Tekst źródłowy

|---|

Pogawędki przy palenisku: odkurzamy stare karty z Mikiem Donaisem
Temahemm, | Komentarze : 0Cytat z: Mike Donais (źródło)
Za każdym razem, kiedy wprowadzamy do Hearthstone nowy zestaw kart, może się pojawić niewielka grupa kart wywołująca u graczy pytanie: „W jakiej talii można coś takiego zastosować?”. Część graczy nieustannie poszukuje określonych kart, aby skompletować talię, albo najpopularniejszej karty w aktualnej meta-grze. Inni natomiast zastanawiają się podczas otwierania pakietów, po co w ogóle tworzy się niektóre karty, jeśli nie są od razu przydatne, ani do niczego nie pasują?Do każdego zestawu trafia mnóstwo kart różnego typu, a każda z nich ma niepowtarzalne właściwości lub wyjątkowy klimat. Czasami wprowadzamy karty zgodne z motywami całego zestawu, mające podkreślać jego charakter. Na przykład w Naxxramas pojawiła się cała seria kart z Agonią, ponieważ cała przygoda Naxxramas obraca się wokół nieumarłych czyhających w potężnej nekropolii Kel’thuzada, którego stronnicy są niebezpieczni nawet po śmierci!

|---|

Zadania i ćwiczenia
A) Odpowiedz krótko na pytania do artykułu o kartach Hearthstone:
(i) Jakie pytanie według artykułu zadają gracze na widok niektórych kart z nowego zestawu?
(ii) Jaka seria kart pojawiła się w Naxxramas?
(iii) Do kogo należy nekropolia, wokół której toczy się przygoda Naxxramas?
B) Kontynuuj artykuł o kartach Hearthstone, zaczynając po jego ostatnim zdaniu.
Zestawienie zamieszczone dalej nie jest potrzebne.

Wiersze danych
|---|

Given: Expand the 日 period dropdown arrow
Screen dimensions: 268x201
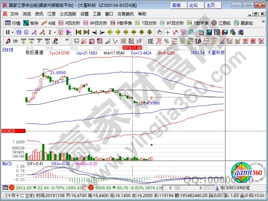Looking at the screenshot, I should (x=13, y=32).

|---|

Odpowiedzi do zadań
A)
(i) „W jakiej talii można coś takiego zastosować?”
(ii) Cała seria kart z Agonią.
(iii) Do Kel’thuzada.

B)
Czasami karty nie wpisują się w określony motyw. Nie mogliśmy nadać każdej karcie z Naxxramas efektu Agonii lub postąpić tak samo z Inspiracją w przypadku kart z Wielkiego Turnieju. Nie sprawia to jednak, że pewne karty są bezużyteczne. Mogą nie pasować do waszej bieżącej talii albo obecnego trendu meta-gry. Możliwe, że będą bardziej odpowiadać graczom wciąż uzupełniającym kolekcję albo tworzącym jakieś zwariowane talie, którymi miło się gra, choć nie wygrywa tak często. Każdy gracz podchodzi inaczej do rozrywki zapewnianej przez Hearthstone – i nie każdemu chodzi wyłącznie o zwycięstwa!
Czasami te starsze, rzadko używane karty powracają w blasku chwały przy okazji nowej aktualizacji zawartości. Istnieje kilka kart, dzięki którym starsze karty wróciły do łask – gracze starannie je odkurzyli w swoich kolekcjach i zaczęli tworzyć nowe strategie, poszerzając przy tym wachlarz dostępnych stylów gry.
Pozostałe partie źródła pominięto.